Cahiers Simone Weil, tome XXXII, n° 2, juin 2009, p. 189-199.

En la personne de Simone Weil, nous n’avons pas affaire à une philosophe qui penserait tantôt la religion, tantôt la « question sociale », tantôt l’art, etc. : chez elle, comme chez peut-être tout philosophe authentique, la pensée met en permanence en jeu le tout de la pensée. Il en résulte que l’attention portée à la science, dont l’œuvre de Simone Weil porte de nombreux témoignages, n’est pas une province séparable de l’ensemble de sa réflexion. Le souci de la science ne cesse, au contraire, d’adhérer à ses préoccupations fondamentales – qu’il s’agisse de concevoir une science participant de la spiritualité, au lieu de combattre celle-ci, ou de déplorer les égarements d’une science moderne complice du malheur de notre temps, du malheur moderne. Ce malheur que Péguy, dans Notre jeunesse, donnait pour général :

Dans le monde moderne tout le monde souffre du mal moderne. Ceux qui font ceux que ça leur profite sont aussi malheureux, plus malheureux que nous. Tout le monde est malheureux dans le monde moderne (1).

Simone Weil était trop jeune pour approuver : elle n’avait alors, en juillet 1910, que dix-huit mois.
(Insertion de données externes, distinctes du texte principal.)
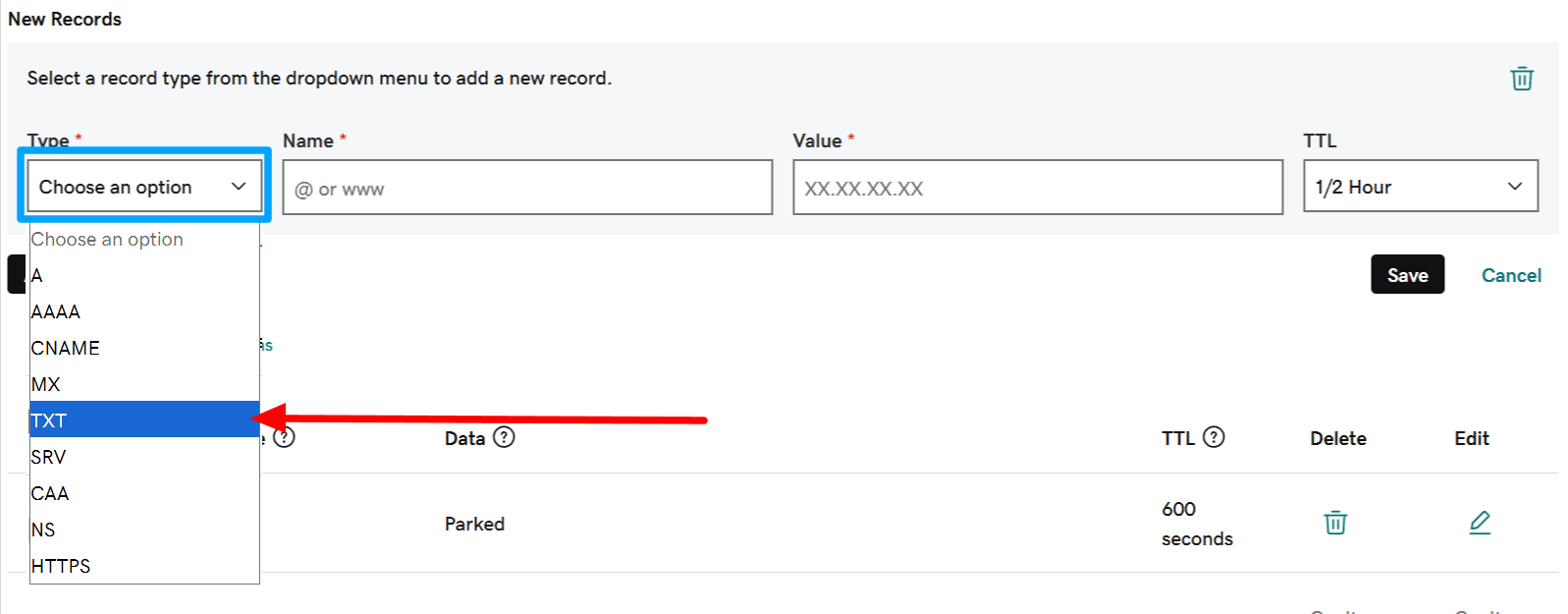Viewport: 1568px width, 614px height.
Task: Delete the new record row with the trash icon
Action: 1522,79
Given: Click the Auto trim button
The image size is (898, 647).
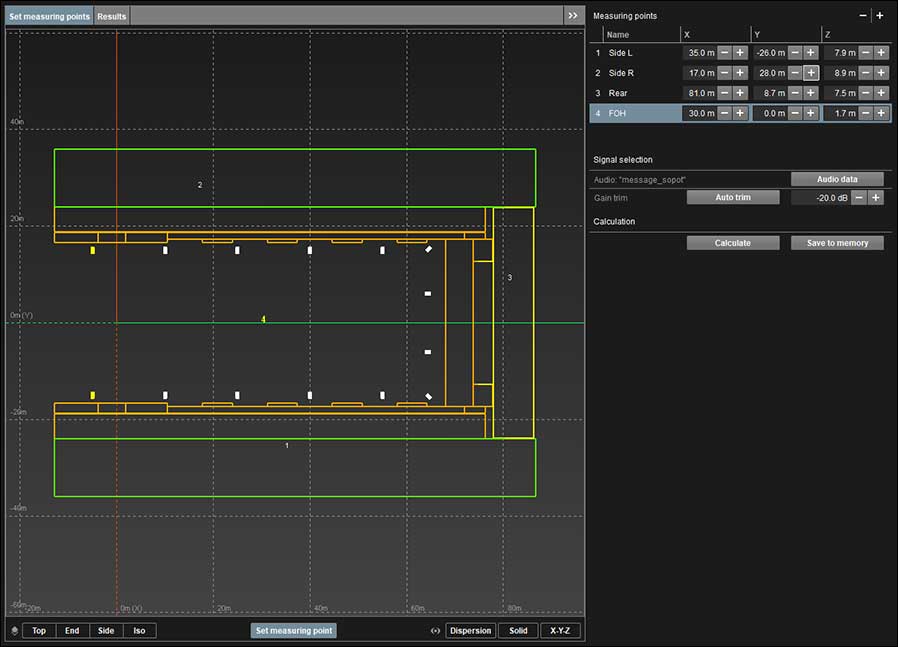Looking at the screenshot, I should [x=732, y=198].
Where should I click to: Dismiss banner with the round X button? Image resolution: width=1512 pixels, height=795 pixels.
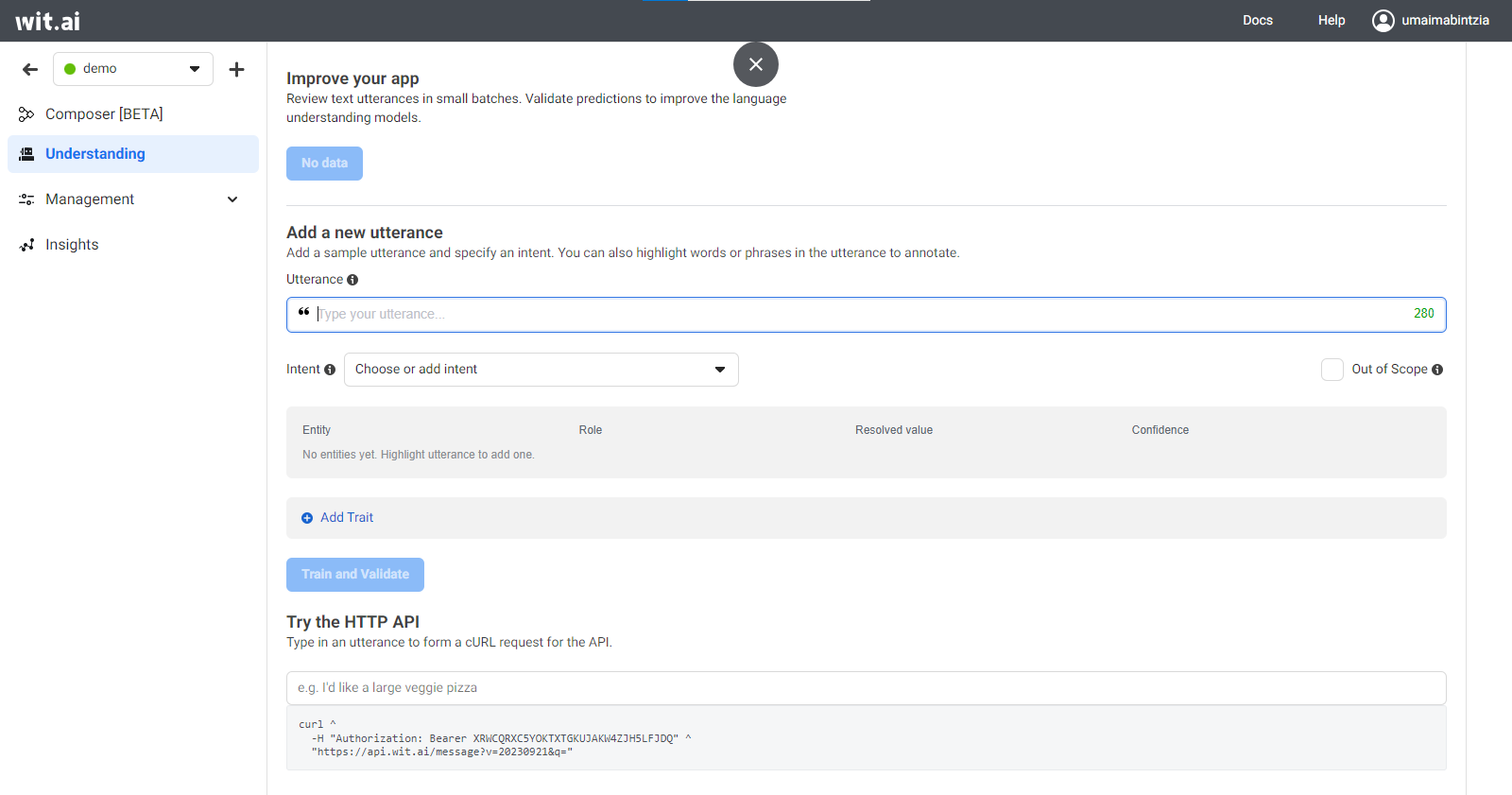click(x=755, y=64)
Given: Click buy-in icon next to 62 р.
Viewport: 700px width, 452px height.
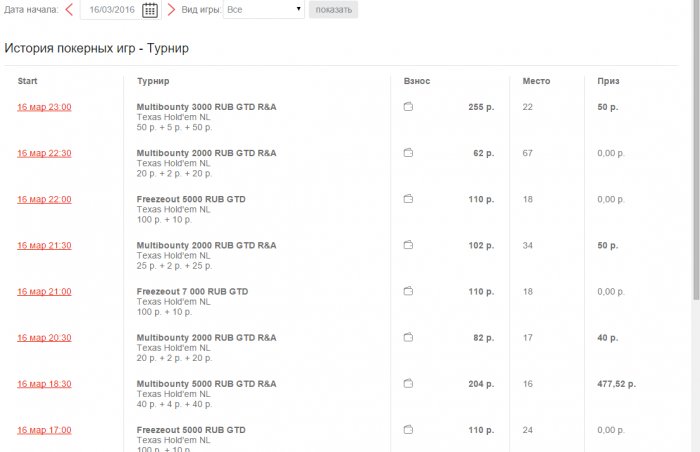Looking at the screenshot, I should (x=408, y=153).
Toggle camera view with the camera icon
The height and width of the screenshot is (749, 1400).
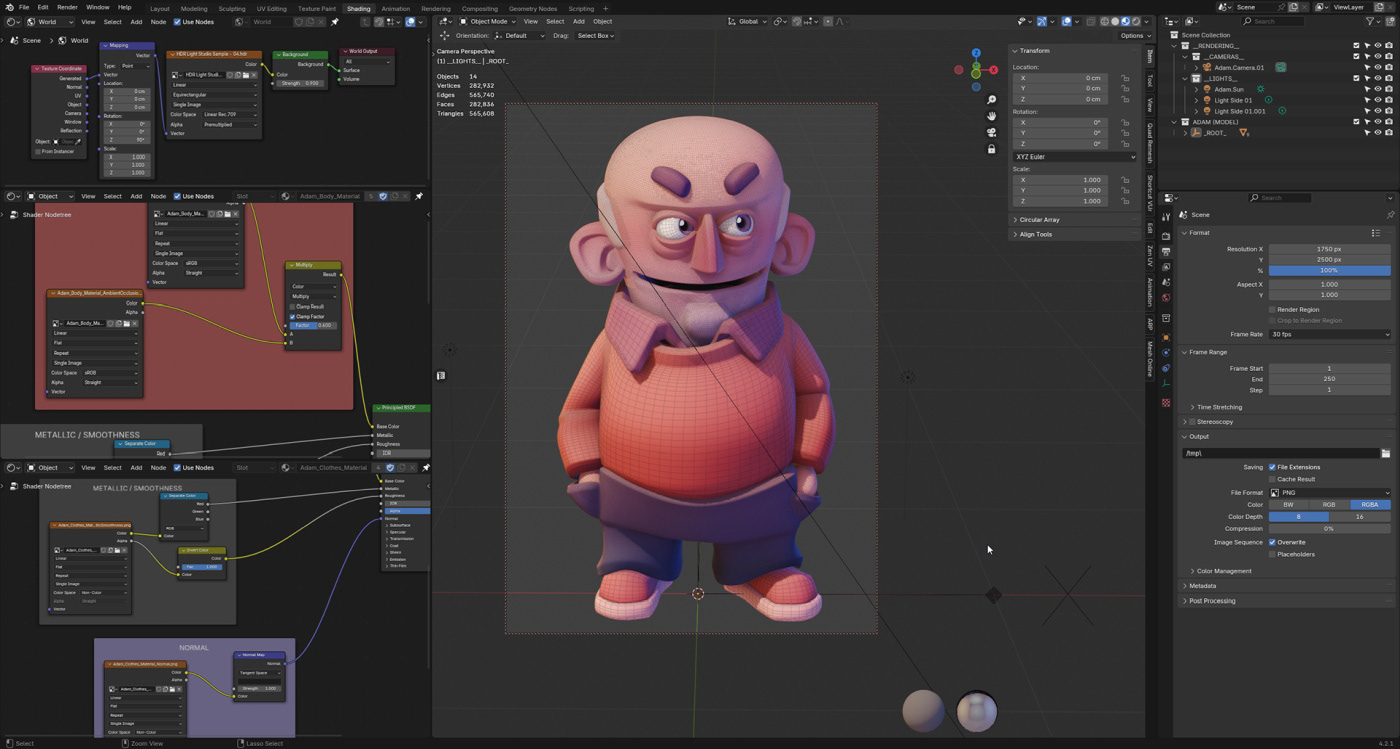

Mais plus tard, elle sembla partager ce point de vue – et donnera au mal moderne le nom de déracinement. Au printemps 1941, dans une chronique consacrée à la littérature, elle prit soin en évoquant « le malheur du temps » de donner, comme Péguy, toute son ampleur à ce qu’elle désignait par ces termes :

Par là je n’entends pas seulement la défaite de la France ; le malheur de notre temps s’étend beaucoup plus loin. Il s’étend au monde entier, c’est-à-dire à l’Europe, à l’Amérique, et aux autres continents, pour autant que l’influence occidentale y a pénétré (2).